How once everything—the good and the bad—seemed like a reflection of the place you were born and how these days, instead, everything—the good and the bad—seems written in the depth of our flesh.

Trick, by Domenico Starnone, page 109.

The decade inside of —

The point of the departed arrow is not merely to pierce the bullseye and carry the trophy: the point of the arrow is to sing the wind and remake the world in the brevity of flight. There are things we must do, sayings we must say, thoughts we must think, that look nothing like the images of success that have so thoroughly possessed our visions of justice. May this new decade be remembered as the decade of the strange path, of the third way, of the broken binary, of the traversal disruption, the kairotic moment, the posthuman movement for emancipation, the gift of disorientation that opened up new places of power, and of slow limbs.

Bayo Akomolafe

Dozens of questions

I was looking for an interview of/with Dorion Sagan revolving around Notes from the Holocene, which I’d borrowed from the library a few weeks ago. I have yet to read a page, though sometimes these internet-parallel searches offer just enough carrot to lead me to open a book tomorrow. So, for Dorion, there is tomorrow.

I cannot recall how I came to learn about Dorion Sagan though it was following the reading about his mother, Lynn Margulis.

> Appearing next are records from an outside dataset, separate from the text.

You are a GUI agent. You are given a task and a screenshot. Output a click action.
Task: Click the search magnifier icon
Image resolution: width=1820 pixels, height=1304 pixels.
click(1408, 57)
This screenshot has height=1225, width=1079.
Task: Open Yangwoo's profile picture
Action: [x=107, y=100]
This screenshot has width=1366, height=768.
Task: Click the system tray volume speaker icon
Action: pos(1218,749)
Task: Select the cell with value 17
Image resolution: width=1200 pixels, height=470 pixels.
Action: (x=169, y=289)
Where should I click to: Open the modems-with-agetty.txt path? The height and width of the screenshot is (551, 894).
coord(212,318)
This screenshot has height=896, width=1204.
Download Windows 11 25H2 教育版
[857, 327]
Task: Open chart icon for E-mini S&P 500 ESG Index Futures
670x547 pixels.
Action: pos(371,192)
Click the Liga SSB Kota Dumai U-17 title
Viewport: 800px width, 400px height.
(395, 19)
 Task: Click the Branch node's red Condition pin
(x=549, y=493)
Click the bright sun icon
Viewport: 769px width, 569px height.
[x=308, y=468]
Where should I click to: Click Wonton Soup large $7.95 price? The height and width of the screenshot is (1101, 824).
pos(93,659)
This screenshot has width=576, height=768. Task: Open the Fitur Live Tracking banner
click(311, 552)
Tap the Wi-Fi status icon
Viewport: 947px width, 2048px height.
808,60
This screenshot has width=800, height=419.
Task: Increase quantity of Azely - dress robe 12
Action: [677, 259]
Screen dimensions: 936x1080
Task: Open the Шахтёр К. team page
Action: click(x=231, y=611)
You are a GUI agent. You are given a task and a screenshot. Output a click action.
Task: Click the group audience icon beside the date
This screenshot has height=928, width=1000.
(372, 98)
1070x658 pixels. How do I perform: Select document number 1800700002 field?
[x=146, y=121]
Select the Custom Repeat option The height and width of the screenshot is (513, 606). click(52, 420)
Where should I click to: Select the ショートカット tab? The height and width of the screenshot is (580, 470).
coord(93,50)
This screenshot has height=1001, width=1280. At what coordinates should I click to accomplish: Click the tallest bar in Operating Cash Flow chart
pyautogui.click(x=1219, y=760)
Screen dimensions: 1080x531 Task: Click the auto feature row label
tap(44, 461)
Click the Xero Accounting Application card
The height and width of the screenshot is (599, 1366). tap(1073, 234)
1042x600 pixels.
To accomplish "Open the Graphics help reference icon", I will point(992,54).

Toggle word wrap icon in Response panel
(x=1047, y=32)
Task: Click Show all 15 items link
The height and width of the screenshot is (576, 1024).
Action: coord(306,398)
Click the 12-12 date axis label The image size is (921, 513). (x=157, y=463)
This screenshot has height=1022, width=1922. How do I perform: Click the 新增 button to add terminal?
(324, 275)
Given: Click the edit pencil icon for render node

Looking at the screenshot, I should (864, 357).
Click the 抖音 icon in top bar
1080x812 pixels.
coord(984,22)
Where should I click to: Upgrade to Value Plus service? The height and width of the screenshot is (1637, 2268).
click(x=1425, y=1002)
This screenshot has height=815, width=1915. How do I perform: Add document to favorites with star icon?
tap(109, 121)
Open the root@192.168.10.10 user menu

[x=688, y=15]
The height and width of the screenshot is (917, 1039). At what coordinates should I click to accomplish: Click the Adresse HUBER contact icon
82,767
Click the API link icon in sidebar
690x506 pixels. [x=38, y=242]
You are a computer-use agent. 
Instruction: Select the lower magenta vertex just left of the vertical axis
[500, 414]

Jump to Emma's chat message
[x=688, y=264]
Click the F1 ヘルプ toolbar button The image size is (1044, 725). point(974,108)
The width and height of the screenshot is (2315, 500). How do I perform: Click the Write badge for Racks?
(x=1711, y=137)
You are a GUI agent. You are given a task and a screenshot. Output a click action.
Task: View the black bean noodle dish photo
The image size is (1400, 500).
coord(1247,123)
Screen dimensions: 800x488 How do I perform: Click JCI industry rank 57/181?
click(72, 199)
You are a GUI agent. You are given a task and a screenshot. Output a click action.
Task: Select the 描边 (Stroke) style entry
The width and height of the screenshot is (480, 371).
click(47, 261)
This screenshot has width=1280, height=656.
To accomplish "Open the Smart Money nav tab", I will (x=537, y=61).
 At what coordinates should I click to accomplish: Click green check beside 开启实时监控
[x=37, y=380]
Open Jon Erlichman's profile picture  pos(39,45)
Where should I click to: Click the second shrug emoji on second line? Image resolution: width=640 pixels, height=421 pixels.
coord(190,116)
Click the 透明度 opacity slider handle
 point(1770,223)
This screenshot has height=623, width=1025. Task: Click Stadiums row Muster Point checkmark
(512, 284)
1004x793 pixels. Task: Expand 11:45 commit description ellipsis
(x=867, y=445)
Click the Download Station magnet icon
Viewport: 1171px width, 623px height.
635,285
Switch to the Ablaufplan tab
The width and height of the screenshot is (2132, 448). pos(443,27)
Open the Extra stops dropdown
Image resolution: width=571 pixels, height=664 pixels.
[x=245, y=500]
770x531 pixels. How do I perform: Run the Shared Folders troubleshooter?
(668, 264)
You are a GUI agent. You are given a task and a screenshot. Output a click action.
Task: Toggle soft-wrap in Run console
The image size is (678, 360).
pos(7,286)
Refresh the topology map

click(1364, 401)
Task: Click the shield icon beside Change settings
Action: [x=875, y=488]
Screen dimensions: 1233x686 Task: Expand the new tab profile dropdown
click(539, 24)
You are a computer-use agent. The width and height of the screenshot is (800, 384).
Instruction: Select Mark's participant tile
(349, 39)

Not finding any interview, I did encounter a summary and review of the Powell’s bookstore website that included these 12 questions lifted from the book:

  • Why does life exist?
  • Why do we drink water?
  • Can we save the Earth from global warming?
  • Are human beings central and special?
  • Is it possible that we’ve arisen by pure chance?
  • Is the Earth an organism?
  • Are we part of it’s exo-brain?
  • if it is alive, can it reproduce?
  • Can the universe?
  • What does the future hold in store for us?
  • Does God exist?
  • What is the nature of ultimate reality?

Earlier tonight, I spent 10 minutes flipping through pages of the online encyclopedia better known as Wikipedia where I read about: the Holocene, the Pleistocene, the Meghalayan stage and the caves of Meghalaya, the Younger Dryas, regolith, and the Mid Pleistocene Transition or Mid Pleistocene Revolution.

All of this after the weekend’s atmospheric events surrounding the Hunga Tonga Volcano that was somehow heard in Alaska (5,000 miles across the Pacific) and initiated some 70,000 lightning bolts in some short span of time (maybe 60 minutes) where there were 15 lightnings per second and seemingly 1/50th the severity of the 1991 explosion of Mount Pinatubo.

I read decades ago that something along the lines of, “the universe is so big, human brains are so small” was attributed to Osho.

Working with what is happy

Ooh. It’s been a long, often lost voyage to come to more feeling and emotion. In my 40s, I’m beginning to experience rage and acknowledge anger when anger is something different than sadness because as a child I knew sadness when it occurred but I avoided eye contact with anger and fled from rage.

So, it is stirring, a slightly scary sort, to read this question:

“What would you like to put into a book that would make you happy?”

https://miamirail.org/literature/widening-the-horror-genre-a-conversation-with-victor-lavalle/

I would put into a book are: justice; heartbreak and some redemption or newfound life following such ache; death, and the accompanying despair and disappearing that is colloquially ghosting but in fact is so much more than a brash decision; humor, wit; overlooked and underrepresented adjectives in current vernacular.

Just today, I read in a novel how genie derives from jinn. I may have read that genie cokes from this Islamic mystical and spiritual type but I’d forgotten that even though I’d only read about jinn a few months ago.

I’d also write about intuition and the bizarre occurrences that are not coincidence. And the magic of the outdoors and the wild and the minute being that we humans are yet we are holons on earth.